**課題の目標**
本文では,困難なときでもイエス・キリストに従い続ける助けとなる真理を見つけるために,何を研究するよう述べていますか。

**本文**

********************

困難に直面したときでさえも,走り続ける意欲をランナーに起こさせるのは何ですか。

イエス・キリストの弟子としての生活は,どのような点で長距離走に似ているでしょうか。イエス・キリストの弟子として直面する困難には,どのようなものがあるでしょうか。イエス・キリストに従う者として,どのような困難に直面したことがありますか。

へブル12章を研究しながら,困難なときでも,イエス・キリストに従い続ける助けとなる真理を見つけてください。

へブル12:1を読み,弟子としての競争を走り抜くために行う必要があると使徒パウロが聖徒たちに述べた事柄を見つけてください。

石をいっぱいに詰めたバックパックを担いだまま,レースを走っていることを想像します。このバックパックを担ぐことは,あなたの走りにどのような影響を与えるでしょうか。

********************

**対象指示データ**
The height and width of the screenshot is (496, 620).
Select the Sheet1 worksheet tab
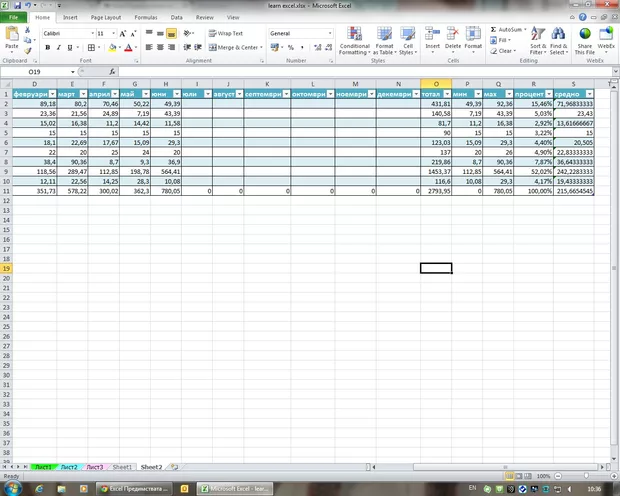pos(122,467)

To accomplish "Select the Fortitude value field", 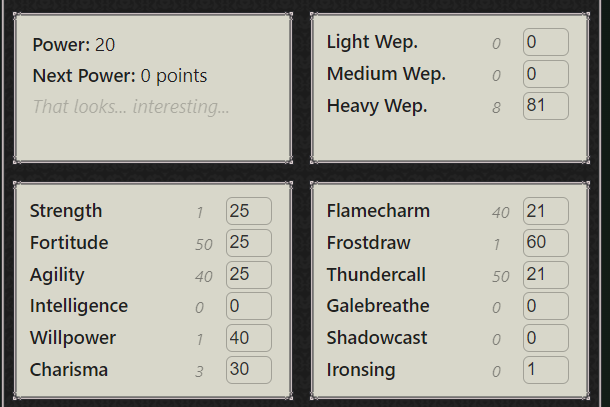I will [249, 243].
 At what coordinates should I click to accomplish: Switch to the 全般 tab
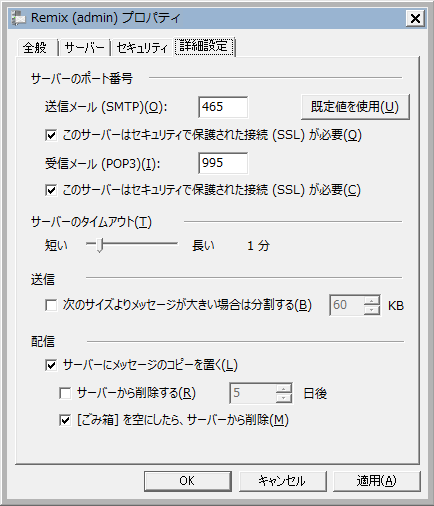coord(37,48)
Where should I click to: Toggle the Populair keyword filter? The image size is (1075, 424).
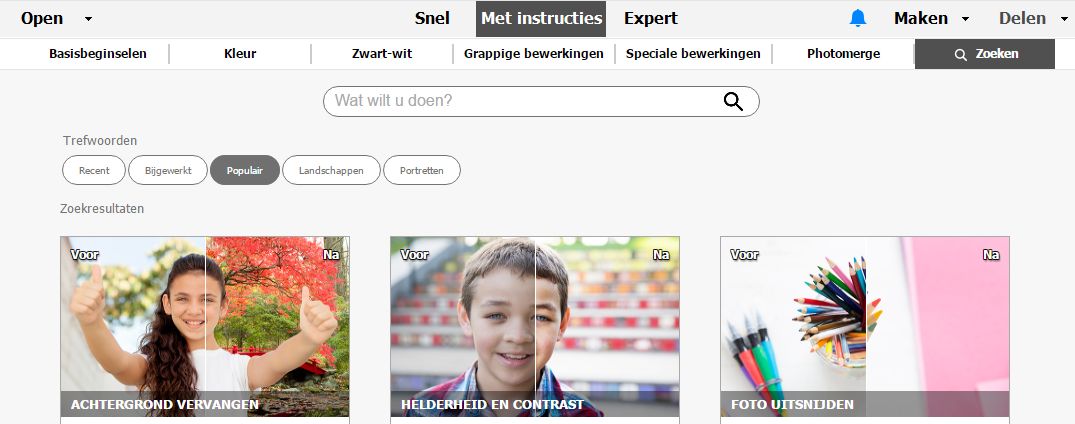[x=245, y=170]
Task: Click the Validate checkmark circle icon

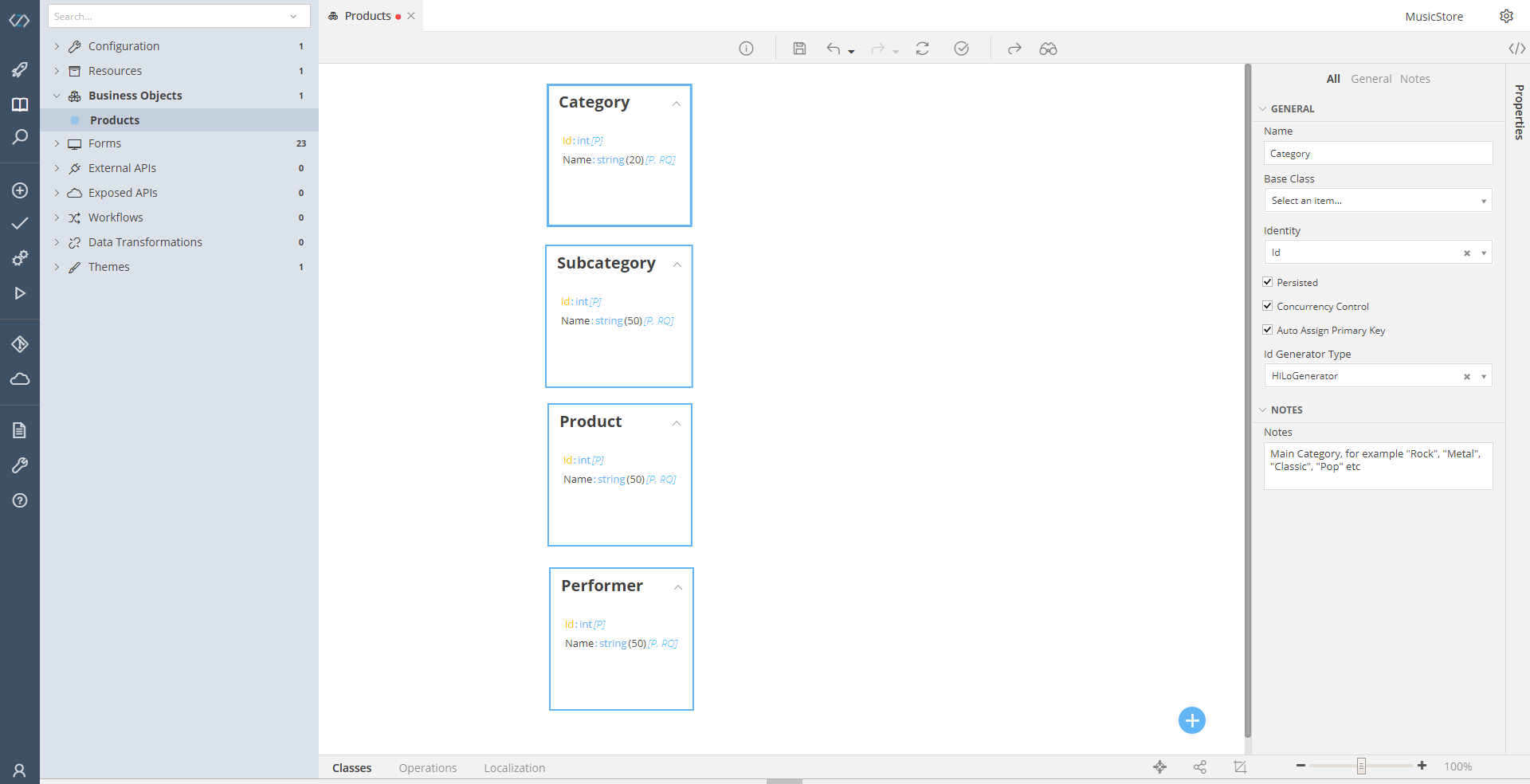Action: (x=962, y=49)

********************

**完全な解答**
へブル12章です。